Sir Leon Brittan, commissioner for competition, and Karel van Miert, commissioner for transport, have devised proposals aimed at offering travelers a greater choice of airlines and smaller dents in their pocketbooks.
Under current conditions, European countries typically each have a national air carrier and have negotiated deals with each other that keep fares running in tandem - as high as possible. Thus, British Airways and Air France are the dominant carriers between their respective countries, as are Lufthansa and Alitalia between West Germany and Italy.
These bilateral deals, supported by national governments, have made it exceptionally difficult for other airlines to gain a foothold. Lack of competition pushes up fares and creates anomalies.
For example, British Airways and Sabena each charge 214 ($338) for an unrestricted round-trip business class ticket on the London-Brussels run (200 miles each way). You can fly from London to New York and back (3,000 miles each way) for 15 ($24) less than that, on a restricted economy ticket.
Sir Leon and Mr. van Miert hope to bring fares down with a bump by persuading EC member-governments not to block competitive carriers on routes between cities of different Community countries.
Already some progress has been made, much of it instigated by the British government which privatized the national carrier, British Airways, three years ago. A small airline, Air Europe, now flies business class travelers London-Brussels return for 186 ($293).
These are small inroads into what amounts to a cartel system enabling the big carriers to carve up the lucrative (and expanding) European market.
The Brussels plan would to remove the right of governments to veto lower fares offered by competing carriers. At the same time, Sir Leon and van Miert hope to avoid the cutthroat competition which in the US brought airfares down but arguably lowered safety standards.

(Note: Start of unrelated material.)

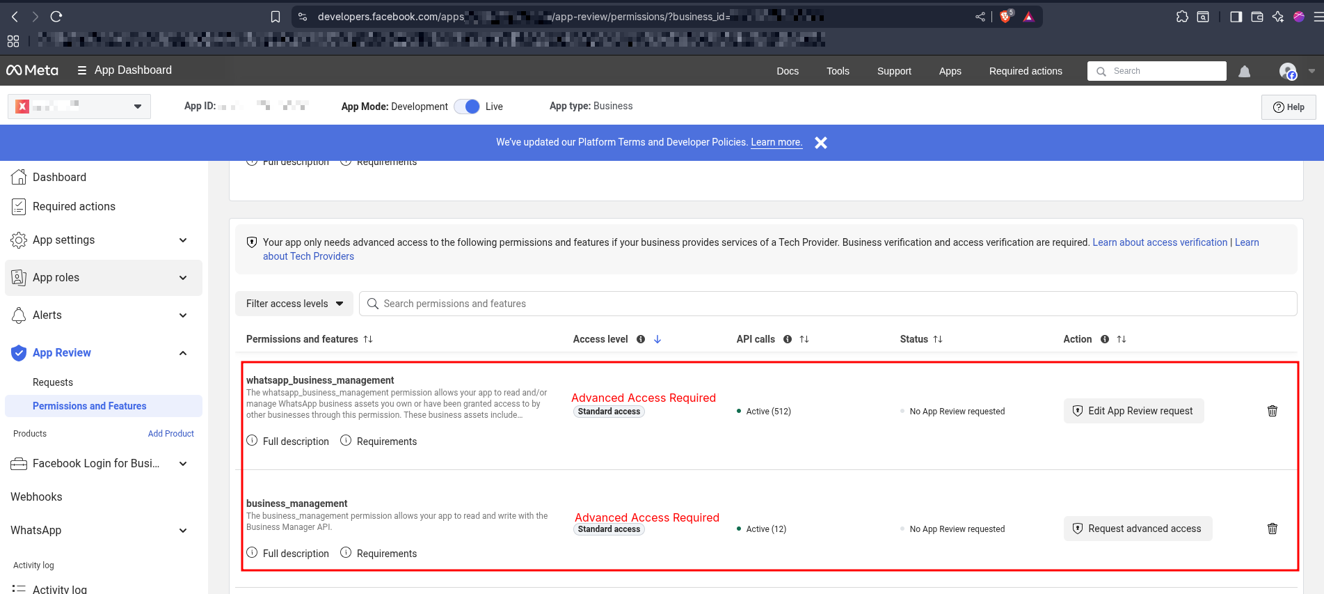Viewport: 1324px width, 594px height.
Task: Open notifications bell in Meta header
Action: 1244,71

``We want to sweep away the restrictive practices that currently curb competition between airlines. It will be up to the market to deliver lower fares,'' says Sir Leon.
Turbulence is certain, however. France, Italy, and Greece strongly support their national airlines and have resisted attempts to bring European fares down.
The Brussels plan must be approved by EC transport ministers. EC officials say that they intend to remind governments resisting the plan that the Treaty of Rome gives the Commission powers to block anticompetitive practices.
The Commission intends to let debate rage for a full year and then apply heavy pressure on all governments to accept deregulation.